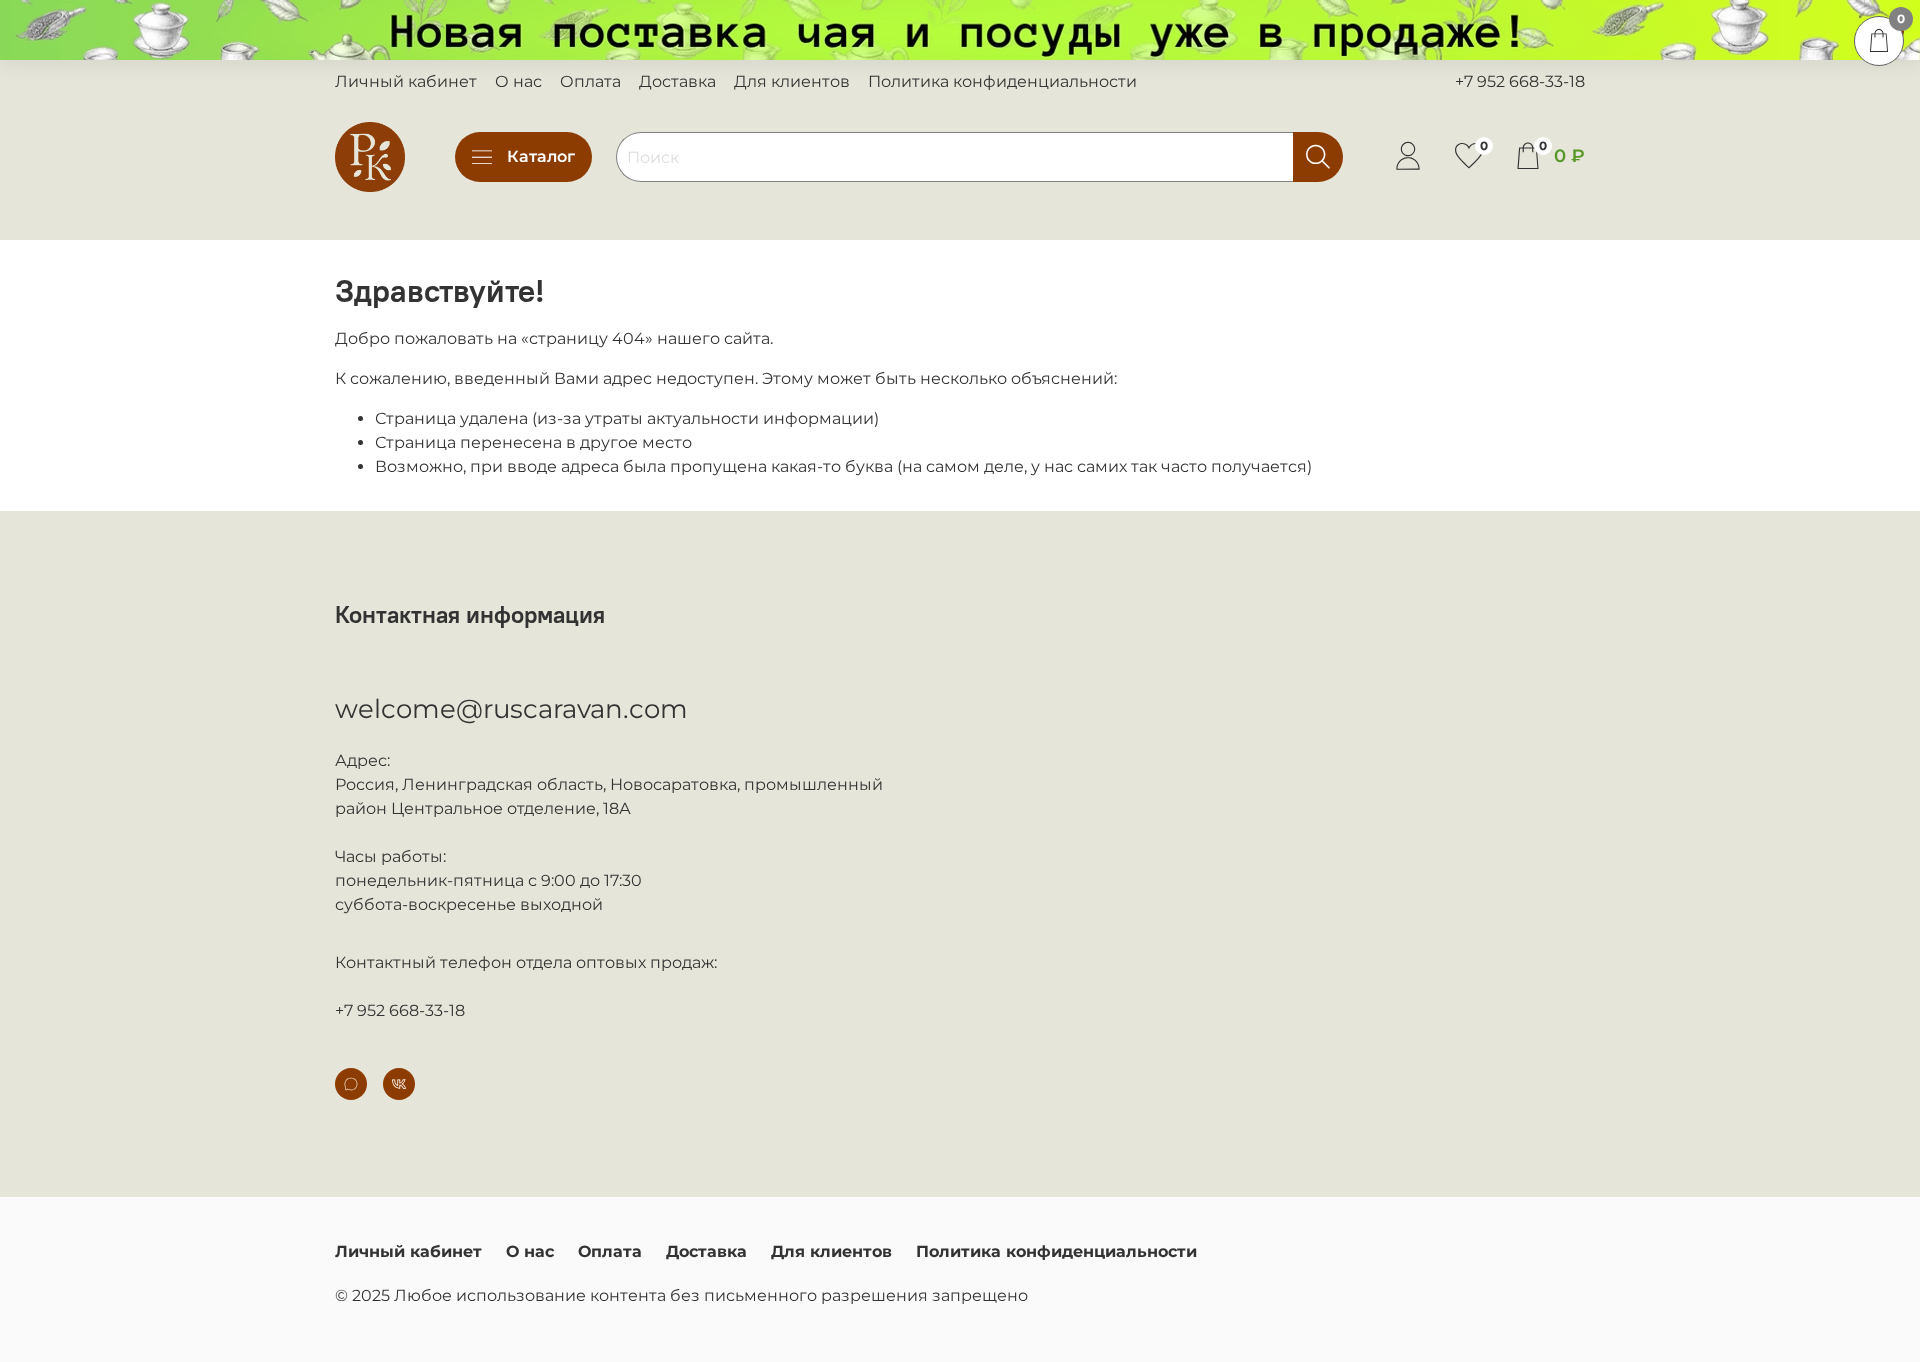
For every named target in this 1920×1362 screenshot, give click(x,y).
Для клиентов (792, 81)
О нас (518, 81)
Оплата (590, 81)
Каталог (541, 156)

———

■ Task prompt
Please copy the lines above exactly as written, apart from any pictures.

■ Expected output
For every named target in this 1920×1362 screenshot, give click(x,y).
Для клиентов (792, 81)
О нас (518, 81)
Оплата (590, 81)
Каталог (541, 156)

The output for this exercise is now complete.